Cybrlich and the Death Cult of Labor is the first great game we've played at GDC

3 hours ago 1

Published Mar 9, 2026, 11:30 AM EDT

Cybrlich and the Death Cult of Labor's hand-drawn art is a stylish vehicle for a weighty FPS

A Barbarian smokes a blunt and holds a sword in Cybrlich and the Death Cult of Labor. Image: Cybrlich Studios

My favorite thing about attending GDC every year is the chance to be a fly on the wall as video game developers discuss the state of the industry and help one another navigate it. My second favorite thing about it is discovering some extremely rad games. The show has only just started and I’ve already gotten the latter, thanks to Cybrlich and the Death Cult of Labor.

I discovered the indie oddity at a Day of the Devs event that took place the night before GDC officially kicked off.
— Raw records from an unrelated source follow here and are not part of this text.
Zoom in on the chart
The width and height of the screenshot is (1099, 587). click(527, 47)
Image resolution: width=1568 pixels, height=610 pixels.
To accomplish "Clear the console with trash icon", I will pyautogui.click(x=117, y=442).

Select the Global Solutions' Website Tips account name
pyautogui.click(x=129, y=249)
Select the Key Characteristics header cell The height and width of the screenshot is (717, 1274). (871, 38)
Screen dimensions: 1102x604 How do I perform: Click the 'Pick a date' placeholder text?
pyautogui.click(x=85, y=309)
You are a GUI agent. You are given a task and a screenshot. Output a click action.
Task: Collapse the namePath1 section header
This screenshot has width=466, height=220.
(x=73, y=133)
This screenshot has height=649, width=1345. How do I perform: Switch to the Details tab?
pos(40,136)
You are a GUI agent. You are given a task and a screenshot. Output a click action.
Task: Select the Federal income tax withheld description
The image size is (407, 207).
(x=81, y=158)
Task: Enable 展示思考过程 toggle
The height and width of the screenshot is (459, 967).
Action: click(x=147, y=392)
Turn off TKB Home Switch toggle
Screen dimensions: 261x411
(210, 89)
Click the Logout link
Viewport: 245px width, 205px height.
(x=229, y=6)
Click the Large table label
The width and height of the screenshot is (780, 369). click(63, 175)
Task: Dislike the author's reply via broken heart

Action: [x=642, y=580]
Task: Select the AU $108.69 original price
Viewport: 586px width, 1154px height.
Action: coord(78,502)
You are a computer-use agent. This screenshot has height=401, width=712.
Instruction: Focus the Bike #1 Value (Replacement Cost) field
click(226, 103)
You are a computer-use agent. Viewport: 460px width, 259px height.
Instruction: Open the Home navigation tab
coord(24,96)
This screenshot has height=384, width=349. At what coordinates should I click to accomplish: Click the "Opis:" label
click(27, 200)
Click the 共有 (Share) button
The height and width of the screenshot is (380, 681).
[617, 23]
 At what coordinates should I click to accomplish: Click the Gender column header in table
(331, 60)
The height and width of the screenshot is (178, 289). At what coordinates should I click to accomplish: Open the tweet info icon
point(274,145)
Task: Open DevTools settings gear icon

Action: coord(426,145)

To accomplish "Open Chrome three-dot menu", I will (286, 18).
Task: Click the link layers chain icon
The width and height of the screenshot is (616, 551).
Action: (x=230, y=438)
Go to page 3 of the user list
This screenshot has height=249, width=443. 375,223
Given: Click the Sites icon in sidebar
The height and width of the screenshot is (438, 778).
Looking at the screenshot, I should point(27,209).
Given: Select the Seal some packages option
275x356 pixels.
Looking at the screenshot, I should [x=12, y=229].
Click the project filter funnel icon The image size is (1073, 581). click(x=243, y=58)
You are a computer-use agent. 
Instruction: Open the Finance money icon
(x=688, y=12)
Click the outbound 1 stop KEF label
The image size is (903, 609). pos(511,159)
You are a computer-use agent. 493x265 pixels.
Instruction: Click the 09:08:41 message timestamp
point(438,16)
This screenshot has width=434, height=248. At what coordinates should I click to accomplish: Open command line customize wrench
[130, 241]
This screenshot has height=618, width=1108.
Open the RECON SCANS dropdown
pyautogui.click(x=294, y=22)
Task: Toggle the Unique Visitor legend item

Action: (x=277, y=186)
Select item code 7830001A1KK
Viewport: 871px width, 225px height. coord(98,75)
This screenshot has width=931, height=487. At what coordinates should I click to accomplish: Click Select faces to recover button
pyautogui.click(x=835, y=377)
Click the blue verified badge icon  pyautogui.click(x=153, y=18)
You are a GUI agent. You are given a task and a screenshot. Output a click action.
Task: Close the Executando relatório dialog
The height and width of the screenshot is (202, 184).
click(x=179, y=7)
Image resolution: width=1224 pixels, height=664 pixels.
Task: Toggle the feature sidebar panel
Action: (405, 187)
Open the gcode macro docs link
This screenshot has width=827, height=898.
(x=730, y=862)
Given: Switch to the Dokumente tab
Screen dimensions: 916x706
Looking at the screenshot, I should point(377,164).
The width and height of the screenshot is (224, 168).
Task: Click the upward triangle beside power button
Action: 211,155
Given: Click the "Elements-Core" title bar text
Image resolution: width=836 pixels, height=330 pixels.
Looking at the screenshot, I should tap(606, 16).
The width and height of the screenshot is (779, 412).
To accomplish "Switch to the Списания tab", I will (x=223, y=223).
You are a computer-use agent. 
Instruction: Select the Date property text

There, hundreds of players gathered to check out a diverse array of demos for upcoming indie games. I played everything from a game about a tanuki delivering packages on a BMX bike to a deconstruction of Tetris where you turn blocks into tournament brackets, but Cybrlich caught my eye the moment I walked into the event.

Developed by Cybrlich Studios, the wild project is a hand-drawn boomer shooter that aims to marry the action of classic Doom with the vibe of an Adult Swim show. Unlike your typical Doomslayers, you play as a lowly barbarian who is fed up with how corporations are dehumanizing laborers. I mean that literally. The evil Lichcorp is run by an undead CEO who is turning workers into an army of skeletons. Our hero won’t stand for it, so they decide to shoot their way up the corporate ladder instead in order to reach the top of Lichcorp Tower and take out the company’s CEO.

That’s a wild enough premise on its own, but Cybrlich gets even more out of pocket with its first-person shooting. The very early demo I tried dropped me into a simple arena mode, where I just had to survive as long as I could in an office break room filled with skeletons. (The full game will have a story mode, which is what Cybrlich Studios is currently working on.) The fundamentals are easy enough to grasp: blast skeletons with a shotgun, a giant sword, and some grenades. That basic action is made particularly crunchy thanks to some excellent hand-drawn animation that shows my foes exploding into piles of bones.

That’s elevated by some gloriously goofy irreverence. My grenades are bottles of soda that I can shake up to cause a bigger explosion. I heal by eating giant, greasy hamburgers. The best detail, though, is that I also have a mental health bar to worry about. Shooting my shotgun drains some of that energy and I need to keep it topped off alongside my health. How do you replenish your mental energy? By lighting up a big, fat blunt, of course. Yes, Cybrlich might just be the only shooter that lets you smoke a joint while simultaneously shooting, and I love it for that.

A barbarian shoots a shotgun in Cybrlich and the Death Cult of Labor. Image: Cybrlich Studios

Cybrlich is still in its very early stages of development, with its developer working towards creating a more complete demo soon. But the little chunk I played is already eye-catching enough to have my attention. The animation is impressive, the shooting already has the right weight to it, and the satirical premise is just right for a CEO-hating world. It’s pure punk rock, and I’ll welcome any art that proudly owns that spirit in 2026.

That’s just the tip of the iceberg for what’s sure to be a week full of creative games at GDC. I’ve already got a bunch of new games on my Steam wishlist, like Grindset T.V. and Twin Soul. I look forward to expanding that list even further as the brightest minds in gaming show us that the industry isn’t going down without a fight all week.